BEETROOT RISOTTO • GOAT CHEESE • GR'EAT PROVENCE
INGREDIENTS (4 people):
- 250 g red beetroot, cooked and cut into pieces
- 1 litre vegetable broth
- 2 tablespoons of butter
- 2 white onions, finely chopped
- 280 g arborio rice
- 12 cl white wine
- 50 g freshly grated parmesan cheese
- Salt & pepper
- 250 g yellow beetroot, cut into julienne strips
- 30 ml olive oil
- 1 handful fresh tarragon, chopped
- 15 ml sherry vinegar
- Goat cheese
- Savoury Granola : GR’EAT Provence
INSTRUCTIONS:
1. In a blender/mixer, crush the red beets until they are smooth and then set aside.

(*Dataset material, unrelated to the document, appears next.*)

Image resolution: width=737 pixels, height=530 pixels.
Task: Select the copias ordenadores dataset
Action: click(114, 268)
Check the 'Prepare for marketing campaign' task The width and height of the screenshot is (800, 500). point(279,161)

2. In a cauldron, heat the vegetable broth over medium heat, then set aside over low heat to keep it warm.
3. In a large saucepan and over medium heat, melt the butter and then soften the onion. Add the rice and stir to coat it with butter. Pour in the white wine, then reduce until the rice has absorbed the liquid.

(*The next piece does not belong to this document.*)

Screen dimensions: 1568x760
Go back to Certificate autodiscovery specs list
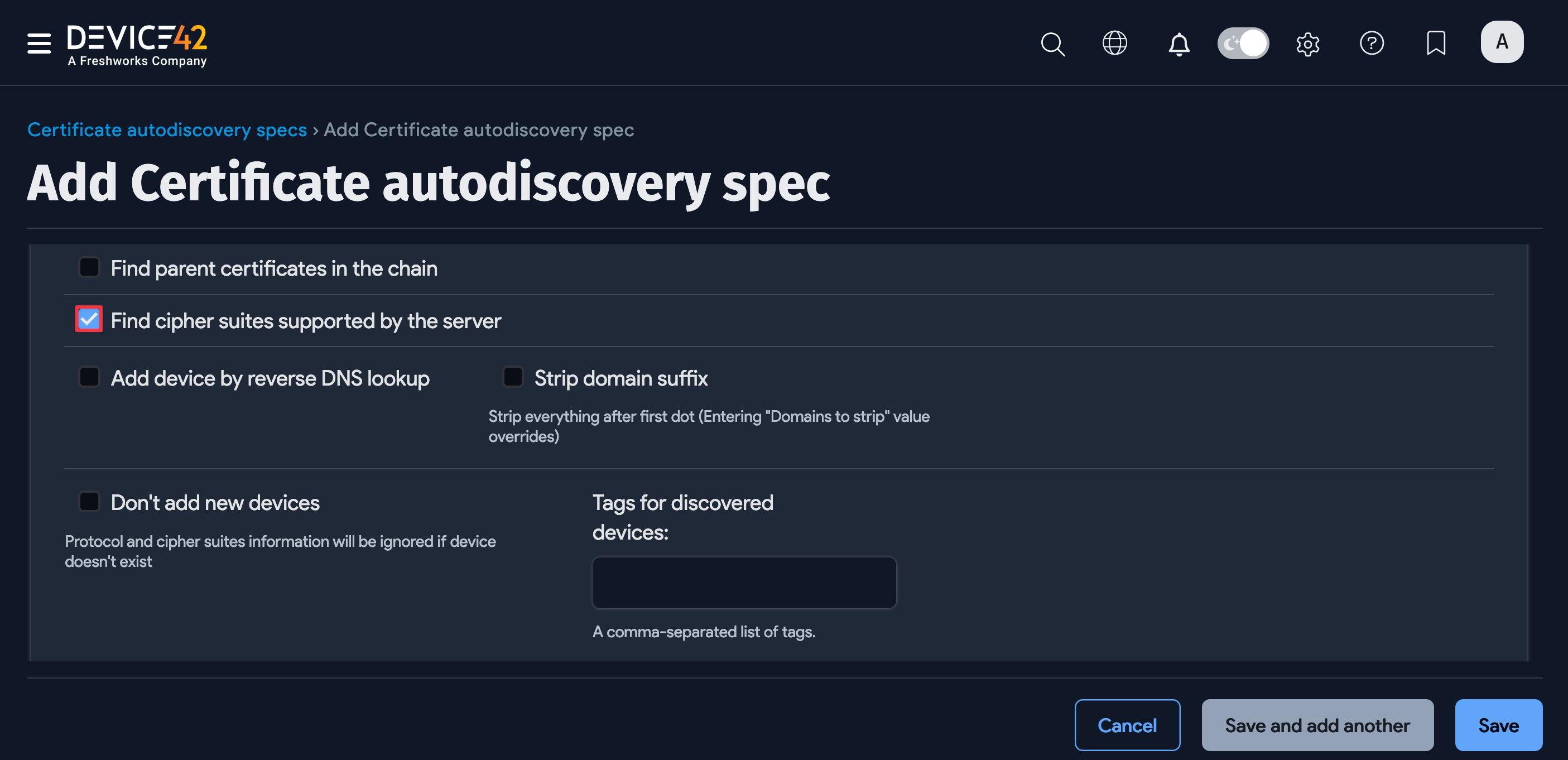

4. Using a ladle, pour 1 cup of hot vegetable broth over the rice and wait until everything is absorbed. Stir regularly. Continue until there is no more broth to add.
5. Stir in the beetroot puree and parmesan cheese. Season and set aside.
6. In a bowl, combine all the ingredients for or the yellow beet salad, or use chiogga beet pickles.
7. Serve the risotto in soup plates, then garnish with the yellow beet salad. Crumble the goat cheese. Sprinkle with GR'EAT Provence.
NOTE: For a healthier version, choose whole grain rice that you have pre-soaked for 8 hours in advance. Rinse before cooking.